Google’s latest Nexus phones have different screen sizes, display resolutions, processors, and starting prices. But they also have a lot of things in common: they both run Android 6.0 Lollipop, they both have the same 12.3MP rear cameras and Nexus Imprint fingerprint sensors. And they both have USB Type-C ports.
While those ports only support USB 2.0 data transfer speeds, they do have a few nifty features including support for those fancy new reversible USB Type-C charging cables and support for fast charging.
Both phones ship with a USB Type-C to Type-C cable which looks the same on both ends. So… what happens when you use one of those cables to plug a Nexus 5X into a Nexus 6P?

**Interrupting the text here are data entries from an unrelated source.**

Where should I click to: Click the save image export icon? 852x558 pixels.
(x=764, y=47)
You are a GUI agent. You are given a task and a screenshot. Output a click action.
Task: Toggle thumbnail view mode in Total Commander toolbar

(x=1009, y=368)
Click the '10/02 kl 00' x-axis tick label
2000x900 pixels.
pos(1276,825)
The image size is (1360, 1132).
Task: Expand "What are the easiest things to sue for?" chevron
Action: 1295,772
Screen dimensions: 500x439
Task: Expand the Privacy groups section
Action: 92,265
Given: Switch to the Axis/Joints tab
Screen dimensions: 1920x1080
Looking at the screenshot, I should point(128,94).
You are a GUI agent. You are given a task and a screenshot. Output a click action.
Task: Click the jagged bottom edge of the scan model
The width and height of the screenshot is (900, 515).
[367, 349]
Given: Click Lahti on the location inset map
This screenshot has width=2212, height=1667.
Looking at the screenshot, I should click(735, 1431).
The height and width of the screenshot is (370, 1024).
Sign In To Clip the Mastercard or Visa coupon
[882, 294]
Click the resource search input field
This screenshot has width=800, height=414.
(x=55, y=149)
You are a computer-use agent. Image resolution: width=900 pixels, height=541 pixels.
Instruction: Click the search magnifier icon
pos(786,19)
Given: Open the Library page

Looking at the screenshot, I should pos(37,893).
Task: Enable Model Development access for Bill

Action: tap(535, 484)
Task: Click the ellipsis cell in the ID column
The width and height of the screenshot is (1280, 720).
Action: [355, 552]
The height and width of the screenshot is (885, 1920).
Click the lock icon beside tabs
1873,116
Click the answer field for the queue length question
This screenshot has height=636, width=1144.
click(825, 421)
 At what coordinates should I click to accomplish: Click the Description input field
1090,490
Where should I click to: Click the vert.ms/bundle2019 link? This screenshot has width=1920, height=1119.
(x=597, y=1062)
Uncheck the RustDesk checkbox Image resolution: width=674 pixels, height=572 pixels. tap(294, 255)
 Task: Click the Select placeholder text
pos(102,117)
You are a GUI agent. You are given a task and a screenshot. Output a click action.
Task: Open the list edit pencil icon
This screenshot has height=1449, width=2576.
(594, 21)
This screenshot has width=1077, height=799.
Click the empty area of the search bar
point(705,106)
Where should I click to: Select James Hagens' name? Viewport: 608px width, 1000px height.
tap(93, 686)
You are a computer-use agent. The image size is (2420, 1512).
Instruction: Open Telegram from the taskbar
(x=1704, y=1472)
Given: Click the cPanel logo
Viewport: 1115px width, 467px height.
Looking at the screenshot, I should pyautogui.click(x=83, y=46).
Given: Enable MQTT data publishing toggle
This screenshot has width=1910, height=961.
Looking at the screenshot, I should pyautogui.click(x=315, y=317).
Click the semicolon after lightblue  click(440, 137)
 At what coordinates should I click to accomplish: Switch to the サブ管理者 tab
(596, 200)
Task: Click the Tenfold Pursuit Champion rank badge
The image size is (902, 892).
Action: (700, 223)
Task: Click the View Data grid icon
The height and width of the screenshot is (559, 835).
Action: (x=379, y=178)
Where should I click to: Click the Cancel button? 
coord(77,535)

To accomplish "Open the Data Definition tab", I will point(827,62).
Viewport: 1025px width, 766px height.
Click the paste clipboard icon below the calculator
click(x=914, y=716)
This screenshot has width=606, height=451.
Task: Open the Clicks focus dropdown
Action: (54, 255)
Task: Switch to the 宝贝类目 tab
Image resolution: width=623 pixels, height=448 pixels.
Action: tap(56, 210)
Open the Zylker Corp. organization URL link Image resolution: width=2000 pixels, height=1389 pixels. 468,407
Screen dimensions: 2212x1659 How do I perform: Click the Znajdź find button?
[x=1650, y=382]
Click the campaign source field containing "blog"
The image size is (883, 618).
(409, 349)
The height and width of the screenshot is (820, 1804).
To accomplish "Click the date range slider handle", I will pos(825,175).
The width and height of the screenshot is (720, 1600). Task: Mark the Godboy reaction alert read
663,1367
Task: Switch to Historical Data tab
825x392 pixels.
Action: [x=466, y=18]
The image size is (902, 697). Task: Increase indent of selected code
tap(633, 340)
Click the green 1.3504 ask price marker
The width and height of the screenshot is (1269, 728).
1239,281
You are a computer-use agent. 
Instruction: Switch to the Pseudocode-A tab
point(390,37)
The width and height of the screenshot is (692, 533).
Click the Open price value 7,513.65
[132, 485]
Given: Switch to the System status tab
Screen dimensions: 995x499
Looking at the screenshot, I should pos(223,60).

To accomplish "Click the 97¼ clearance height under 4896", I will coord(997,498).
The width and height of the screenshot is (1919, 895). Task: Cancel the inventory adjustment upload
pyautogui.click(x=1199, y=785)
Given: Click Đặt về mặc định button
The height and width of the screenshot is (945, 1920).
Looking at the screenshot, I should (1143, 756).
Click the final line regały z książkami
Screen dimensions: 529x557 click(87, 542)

Yep. You can use one phone to charge the other.
Once the cable is plugged in, one phone will automatically start charging by drawing power from the battery of the other phone. I’m not entirely sure how the phones decide which one should start charging and which should act as a power supply, but you can always switch roles.
Just swipe down from the notification tray and you’ll see note that says “USB for charging.” Tap it, and you’ll see a screen that asks what you want to USB for. You can choose Charging or Power Supply.
If the Nexus 5X is charging, tapping Power Supply will cause the Nexus 6P to start charging. Or you can choose “Charging” on the Nexus 6P instead. The result is the same.
Theoretically this could open the door for using a tablet to charge a phone on the go… or vice versa. In practice, all I can say for certain is that you can use the Nexus 5X and Nexus 6P to charge one another. Because those are the only Android 6.0 devices with USB Type-C ports I’ve tested.
I did try one other thing though: connecting a Nexus 6P to a Nexus 5 by using a USB Type C to Type A cable and a USB Type-A to micro USB adapter.
That allowed me to use the Nexus 5 battery to charge the Nexus 6P. But there’s no option for sending power the other way: the notification tray doesn’t show any USB charging options on the Nexus 5 at all when the cables are plugged in.
Android Police notes that other devices have similar quirks: even phones and tablets with USB Type-C ports may only support one-way charging. Things might become standardized as more devices with Android 6.0 and USB Type-C connectors hit the market. But right now this only seems to fully work on a few devices.